Friday, May 02, 2014

A Whine-free Post...and a Post-Script

If this is the weather we get in payment for two days/four inches of  rain, I'll take it.  Last night was one of the more beautiful, with the sliver of moon peaking from the clouds now and then and the big dipper poised in between.  Of course, a night like that wrecks havoc with our dinner business - especially this spring - but it's almost worth it.  

Wednesday night was a little lackluster, which surprised me because the PF menu featured baby back ribs.  The best news of the week is that lunches are back on track - hopefully our customers have come to the realization that #1 we are indeed open and #2 there are no traffic issues holding things up.  It's been a relief to see the lunch business pick back up, after two very slow weeks.  The truth is, you can't worry about the day to day fluctuations, because that would drive you crazy.  Week to week, maybe, but mostly monthly is a more realistic picture to snap.

Anyway, back to the Wednesday menu.  We started with a salad of Little Gem lettuce, dressed with a buttermilk feta dressing and house-smoked bacon.  

(FYI - in these days of computer demons, most notably "HeartBleed", please know that I check any link I include in this blog with "Safe Web - Heartbleed Check", found here.)

The babyback ribs that followed were made by Jay, and were rubbed with a tasty sweet-salty-spicy rub before roasting.  They were really good.  Of course, all I got were the excess bones, mostly meat-free, that he discarded when he cut them for portioning, but it was all I needed.  It was a rub I would like to use myself - wings come to my mind first.  I'll try to get him to share.

Dessert was - surprise! - a mini ice cream sandwich:

Ha!  If you didn't get one at Taste of the Town, now you had another chance!  A gluten-free peanut butter cookie, sandwiched around some Kilby Cream vanilla.  

 Veal has been on the Specials list this week - here presented as "Tongue in Cheek", which was just that - veal tongue and cheek, plus some chicken and pork sausage,  with a melt of mozzarella on top. 

Judy liked it!
As Mandrell prepares to move up the line, he is getting some new experiences along the way.  One of his new duties is to make the quiche.  Let me know what you think next time you have it for lunch!  Today he is working with Kevin on a soup - which eventually will be another of his responsibilities - and also beginning to train the applicant who may be taking over his spot on the line.  A lot on his plate these days, but we think he is up to it.  With two new employees on the lunch staff, there is alot of training going on, which can be a little stressful for all of the parties concerned, but hopefully the results will be a crew that works well together with confidence and without drama.
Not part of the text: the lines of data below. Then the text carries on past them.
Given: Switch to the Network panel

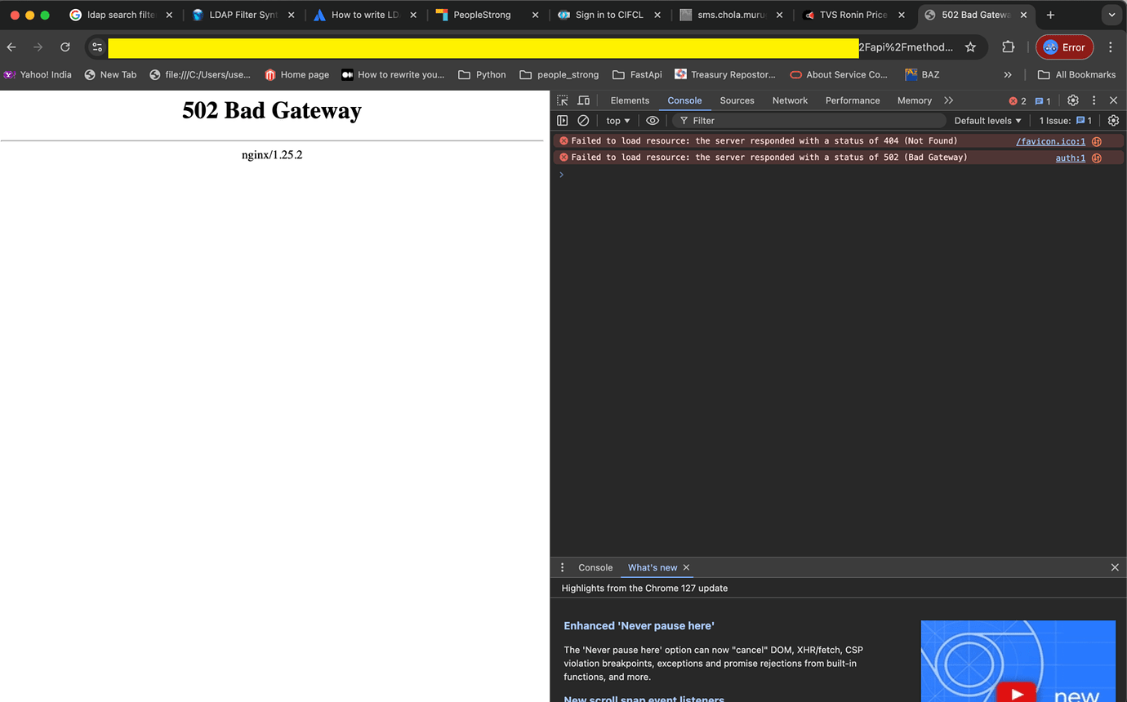Looking at the screenshot, I should click(x=789, y=100).
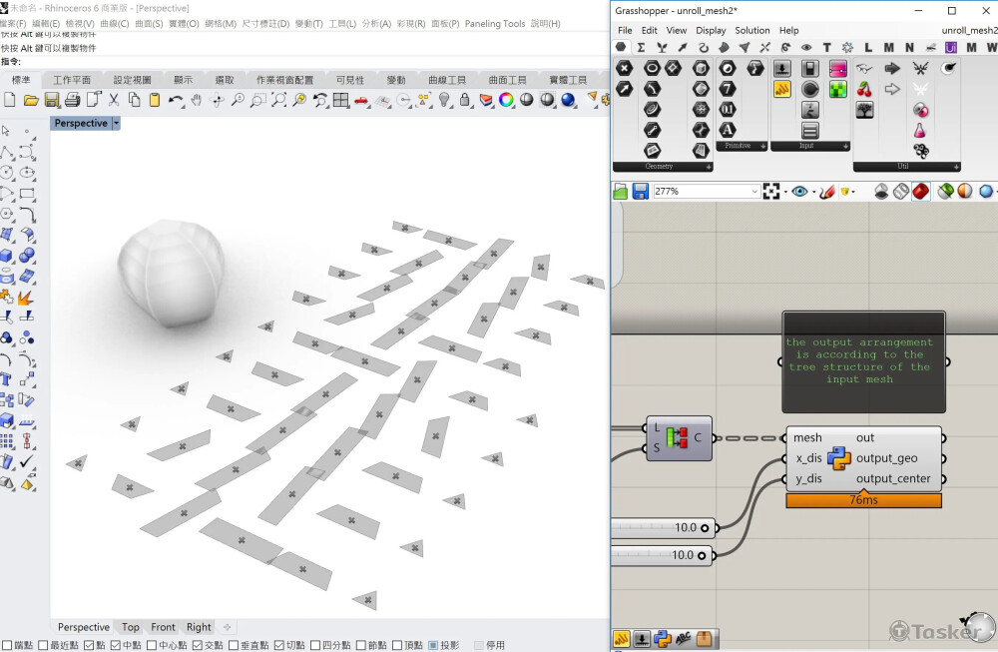Open the Solution menu in Grasshopper
This screenshot has width=998, height=652.
click(751, 31)
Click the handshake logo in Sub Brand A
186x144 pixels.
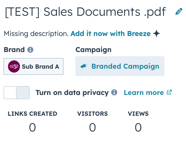pyautogui.click(x=14, y=66)
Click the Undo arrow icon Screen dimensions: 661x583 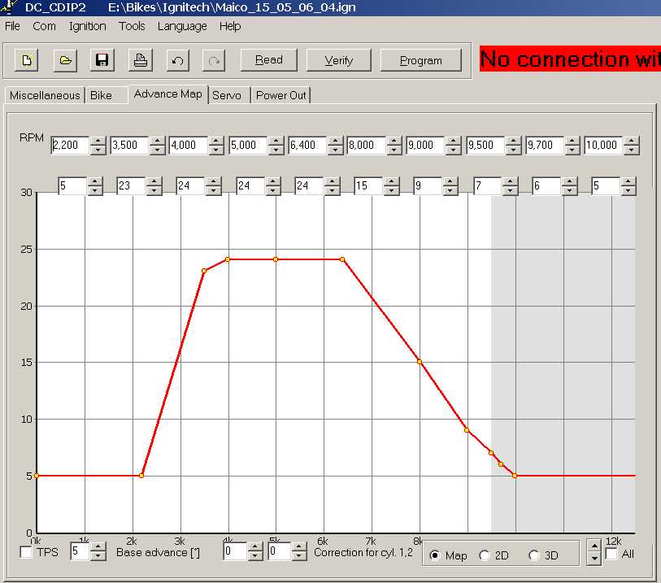[177, 60]
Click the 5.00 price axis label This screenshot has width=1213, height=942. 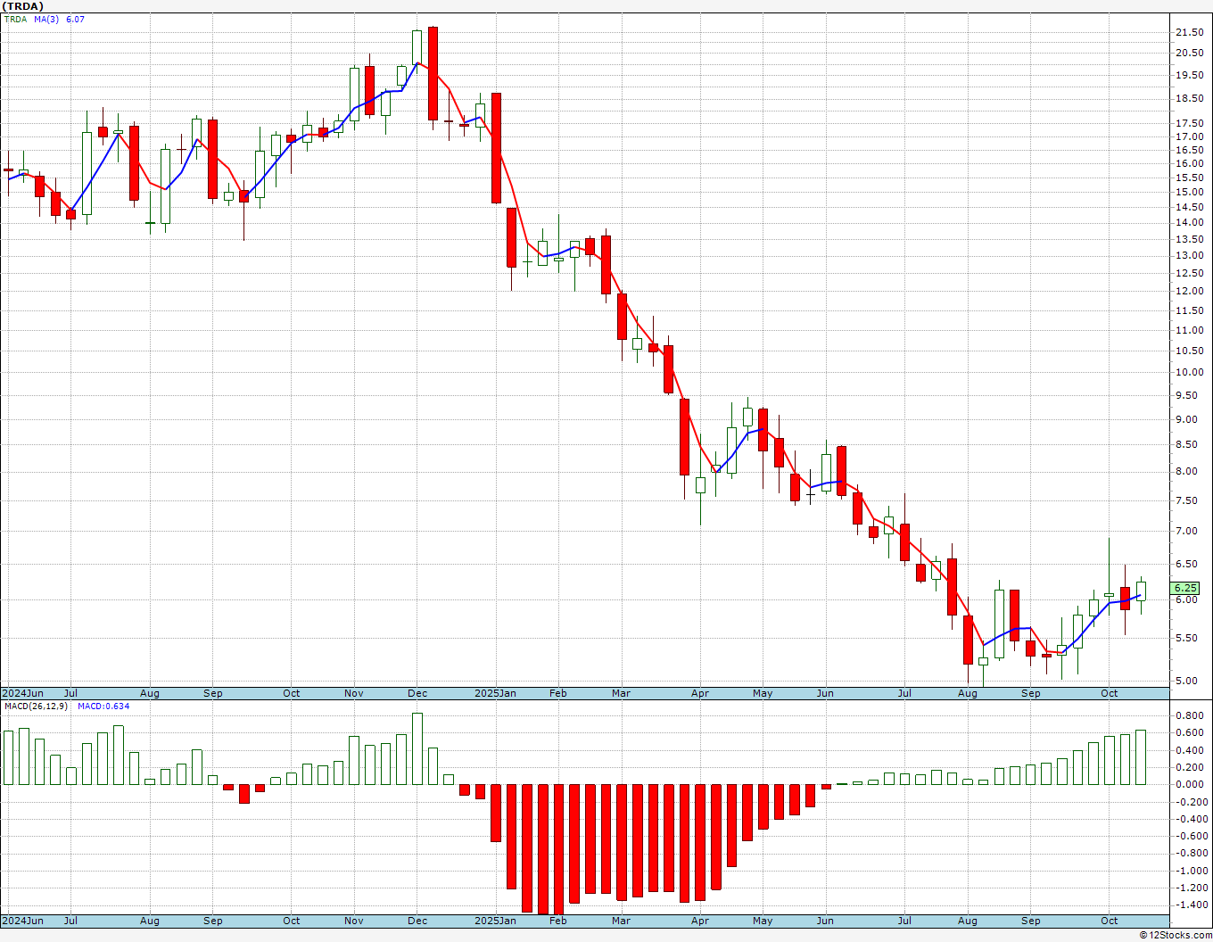[1188, 681]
And it just occurred to me, that if today's try-out succeeds, Kevin will have only male cooks in his kitchen.  As a matter of fact, Tiffany and the two Debbies will be the only women in the kitchen day and night.  That is an absolute first, that I can recall, in his history as a chef-owner-operator, for him to have no women cooks.  We'll see how it plays out...

A lot of seasonal events approaching, beginning tonight with the First Friday of May, which, if this evening is as lovely as last, will mean certain death for our dinner business...  Next up is Mother's Day, but since we all know that everyday is Mother's Day, we celebrate that daily at Brooks Tavern.  However, it is typically a very busy Sunday for the restaurant industry.  After that, locally, is the Commencement of Washington Colllege Seniors, falling this year on May 17th, followed two weeks later by the world renowned Chestertown Tea Party.  Plenty to keep us busy for the merry month of May!  And in between we can cram in some gardening:

Someone left this little basket of herbs on the door handle to the mechanical room, which is next door to our loading dock.  We think it was meant for us, even though it wasn't exactly at our door,  but we're not really sure.  And there was no note, no explanation within.  Whoever left it, we will take good care of the little plants and see that they get potted in the loading dock garden.  As soon as I get some more potting soil.  We lost our rosemary - didn't everyone? - and I think the mint, which is surprising, but the tarragon is coming on strong and the hens and chickens made it through as well.  Soon we hope we'll be cutting asparagus in our home garden.

My haiku for the week:
Spring bounty is late;
Still, bound to come to us soon.
We will be patient.


And on that note,  peace out!

Post-script - the source of what we now recognize as a "May Basket", above, is a fan of ours who actually does know their way around a garden!  Thank you so much Shari, we will do the plants justice!